[What is required] Copy every line of the listing below, changing nothing.
** START **
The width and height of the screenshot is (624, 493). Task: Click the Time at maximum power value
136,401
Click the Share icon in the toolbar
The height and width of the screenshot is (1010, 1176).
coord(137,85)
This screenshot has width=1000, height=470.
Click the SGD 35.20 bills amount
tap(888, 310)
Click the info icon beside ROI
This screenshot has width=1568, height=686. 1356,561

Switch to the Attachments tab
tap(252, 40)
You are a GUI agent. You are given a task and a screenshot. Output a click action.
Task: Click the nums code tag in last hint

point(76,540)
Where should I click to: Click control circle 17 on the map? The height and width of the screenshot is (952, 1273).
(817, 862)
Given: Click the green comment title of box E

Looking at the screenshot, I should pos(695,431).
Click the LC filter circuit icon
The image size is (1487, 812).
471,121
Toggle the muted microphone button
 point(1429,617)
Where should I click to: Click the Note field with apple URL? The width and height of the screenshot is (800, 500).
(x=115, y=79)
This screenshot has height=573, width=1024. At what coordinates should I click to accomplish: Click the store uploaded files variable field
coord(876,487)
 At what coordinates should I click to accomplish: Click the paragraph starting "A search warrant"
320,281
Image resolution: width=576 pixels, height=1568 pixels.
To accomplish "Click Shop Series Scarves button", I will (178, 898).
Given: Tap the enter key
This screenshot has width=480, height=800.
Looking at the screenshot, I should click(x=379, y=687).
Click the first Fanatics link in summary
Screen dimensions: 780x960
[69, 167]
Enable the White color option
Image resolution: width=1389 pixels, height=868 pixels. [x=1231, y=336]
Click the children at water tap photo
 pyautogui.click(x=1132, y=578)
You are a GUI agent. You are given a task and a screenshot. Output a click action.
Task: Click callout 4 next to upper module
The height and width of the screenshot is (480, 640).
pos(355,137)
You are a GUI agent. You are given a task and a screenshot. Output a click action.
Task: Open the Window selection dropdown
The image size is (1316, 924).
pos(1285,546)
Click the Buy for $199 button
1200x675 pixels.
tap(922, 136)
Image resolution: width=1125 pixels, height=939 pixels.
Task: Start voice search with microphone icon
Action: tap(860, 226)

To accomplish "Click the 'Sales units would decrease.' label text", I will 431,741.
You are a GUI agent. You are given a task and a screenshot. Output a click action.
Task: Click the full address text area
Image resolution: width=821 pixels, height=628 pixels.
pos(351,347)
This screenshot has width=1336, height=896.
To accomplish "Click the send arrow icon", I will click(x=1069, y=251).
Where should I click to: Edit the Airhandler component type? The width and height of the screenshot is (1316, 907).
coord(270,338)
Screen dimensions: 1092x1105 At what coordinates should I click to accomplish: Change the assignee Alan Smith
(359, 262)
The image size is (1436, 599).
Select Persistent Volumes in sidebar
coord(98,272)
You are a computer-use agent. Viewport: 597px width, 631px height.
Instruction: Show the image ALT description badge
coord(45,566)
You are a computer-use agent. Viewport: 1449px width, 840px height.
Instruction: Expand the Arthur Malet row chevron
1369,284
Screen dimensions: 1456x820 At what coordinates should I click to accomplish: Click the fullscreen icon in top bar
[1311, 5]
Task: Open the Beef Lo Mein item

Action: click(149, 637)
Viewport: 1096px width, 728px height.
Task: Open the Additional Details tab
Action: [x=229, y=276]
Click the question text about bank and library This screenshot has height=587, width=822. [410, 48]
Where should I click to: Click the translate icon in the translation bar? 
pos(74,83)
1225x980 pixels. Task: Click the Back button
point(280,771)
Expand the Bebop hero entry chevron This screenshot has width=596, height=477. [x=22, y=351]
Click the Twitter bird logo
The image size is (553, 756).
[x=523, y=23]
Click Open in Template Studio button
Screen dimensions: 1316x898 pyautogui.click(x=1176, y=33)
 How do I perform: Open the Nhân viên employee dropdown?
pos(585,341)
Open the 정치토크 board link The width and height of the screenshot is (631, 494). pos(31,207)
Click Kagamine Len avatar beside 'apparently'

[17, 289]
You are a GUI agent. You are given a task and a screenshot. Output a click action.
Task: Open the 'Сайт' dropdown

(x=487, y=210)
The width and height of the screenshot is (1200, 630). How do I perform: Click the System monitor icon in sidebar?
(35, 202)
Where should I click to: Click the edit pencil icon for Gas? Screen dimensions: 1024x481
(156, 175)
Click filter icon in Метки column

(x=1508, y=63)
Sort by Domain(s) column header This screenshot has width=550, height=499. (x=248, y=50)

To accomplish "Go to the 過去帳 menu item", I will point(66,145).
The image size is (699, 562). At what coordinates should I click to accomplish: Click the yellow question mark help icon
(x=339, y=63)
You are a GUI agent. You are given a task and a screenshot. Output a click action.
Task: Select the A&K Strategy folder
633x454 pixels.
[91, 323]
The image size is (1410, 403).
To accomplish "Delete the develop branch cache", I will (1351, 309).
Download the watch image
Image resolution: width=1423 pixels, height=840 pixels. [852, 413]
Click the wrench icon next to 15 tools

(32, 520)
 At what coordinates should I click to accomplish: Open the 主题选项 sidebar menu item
** END **
[Result of this exercise]
The width and height of the screenshot is (624, 493). Task: Click the Time at maximum power value
136,401
Click the Share icon in the toolbar
The height and width of the screenshot is (1010, 1176).
coord(137,85)
This screenshot has width=1000, height=470.
Click the SGD 35.20 bills amount
tap(888, 310)
Click the info icon beside ROI
This screenshot has width=1568, height=686. 1356,561

Switch to the Attachments tab
tap(252, 40)
You are a GUI agent. You are given a task and a screenshot. Output a click action.
Task: Click the nums code tag in last hint

point(76,540)
Where should I click to: Click control circle 17 on the map? The height and width of the screenshot is (952, 1273).
(817, 862)
Given: Click the green comment title of box E

Looking at the screenshot, I should pos(695,431).
Click the LC filter circuit icon
The image size is (1487, 812).
471,121
Toggle the muted microphone button
 point(1429,617)
Where should I click to: Click the Note field with apple URL? The width and height of the screenshot is (800, 500).
(x=115, y=79)
This screenshot has height=573, width=1024. At what coordinates should I click to accomplish: Click the store uploaded files variable field
coord(876,487)
 At what coordinates should I click to accomplish: Click the paragraph starting "A search warrant"
320,281
Image resolution: width=576 pixels, height=1568 pixels.
To accomplish "Click Shop Series Scarves button", I will (178, 898).
Given: Tap the enter key
This screenshot has width=480, height=800.
Looking at the screenshot, I should click(x=379, y=687).
Click the first Fanatics link in summary
Screen dimensions: 780x960
[69, 167]
Enable the White color option
Image resolution: width=1389 pixels, height=868 pixels. [x=1231, y=336]
Click the children at water tap photo
 pyautogui.click(x=1132, y=578)
You are a GUI agent. You are given a task and a screenshot. Output a click action.
Task: Click callout 4 next to upper module
The height and width of the screenshot is (480, 640).
pos(355,137)
You are a GUI agent. You are given a task and a screenshot. Output a click action.
Task: Open the Window selection dropdown
The image size is (1316, 924).
pos(1285,546)
Click the Buy for $199 button
1200x675 pixels.
tap(922, 136)
Image resolution: width=1125 pixels, height=939 pixels.
Task: Start voice search with microphone icon
Action: tap(860, 226)

To accomplish "Click the 'Sales units would decrease.' label text", I will 431,741.
You are a GUI agent. You are given a task and a screenshot. Output a click action.
Task: Click the full address text area
Image resolution: width=821 pixels, height=628 pixels.
pos(351,347)
This screenshot has width=1336, height=896.
To accomplish "Click the send arrow icon", I will click(x=1069, y=251).
Where should I click to: Edit the Airhandler component type? The width and height of the screenshot is (1316, 907).
coord(270,338)
Screen dimensions: 1092x1105 At what coordinates should I click to accomplish: Change the assignee Alan Smith
(359, 262)
The image size is (1436, 599).
Select Persistent Volumes in sidebar
coord(98,272)
You are a computer-use agent. Viewport: 597px width, 631px height.
Instruction: Show the image ALT description badge
coord(45,566)
You are a computer-use agent. Viewport: 1449px width, 840px height.
Instruction: Expand the Arthur Malet row chevron
1369,284
Screen dimensions: 1456x820 At what coordinates should I click to accomplish: Click the fullscreen icon in top bar
[1311, 5]
Task: Open the Beef Lo Mein item

Action: click(149, 637)
Viewport: 1096px width, 728px height.
Task: Open the Additional Details tab
Action: [x=229, y=276]
Click the question text about bank and library This screenshot has height=587, width=822. [410, 48]
Where should I click to: Click the translate icon in the translation bar? 
pos(74,83)
1225x980 pixels. Task: Click the Back button
point(280,771)
Expand the Bebop hero entry chevron This screenshot has width=596, height=477. [x=22, y=351]
Click the Twitter bird logo
The image size is (553, 756).
[x=523, y=23]
Click Open in Template Studio button
Screen dimensions: 1316x898 pyautogui.click(x=1176, y=33)
 How do I perform: Open the Nhân viên employee dropdown?
pos(585,341)
Open the 정치토크 board link The width and height of the screenshot is (631, 494). pos(31,207)
Click Kagamine Len avatar beside 'apparently'

[17, 289]
You are a GUI agent. You are given a task and a screenshot. Output a click action.
Task: Open the 'Сайт' dropdown

(x=487, y=210)
The width and height of the screenshot is (1200, 630). How do I perform: Click the System monitor icon in sidebar?
(35, 202)
Where should I click to: Click the edit pencil icon for Gas? Screen dimensions: 1024x481
(156, 175)
Click filter icon in Метки column

(x=1508, y=63)
Sort by Domain(s) column header This screenshot has width=550, height=499. (x=248, y=50)

To accomplish "Go to the 過去帳 menu item", I will point(66,145).
The image size is (699, 562). At what coordinates should I click to accomplish: Click the yellow question mark help icon
(x=339, y=63)
You are a GUI agent. You are given a task and a screenshot. Output a click action.
Task: Select the A&K Strategy folder
633x454 pixels.
[91, 323]
The image size is (1410, 403).
To accomplish "Delete the develop branch cache", I will (1351, 309).
Download the watch image
Image resolution: width=1423 pixels, height=840 pixels. [852, 413]
Click the wrench icon next to 15 tools

(32, 520)
 At what coordinates should I click to accomplish: Open the 主题选项 sidebar menu item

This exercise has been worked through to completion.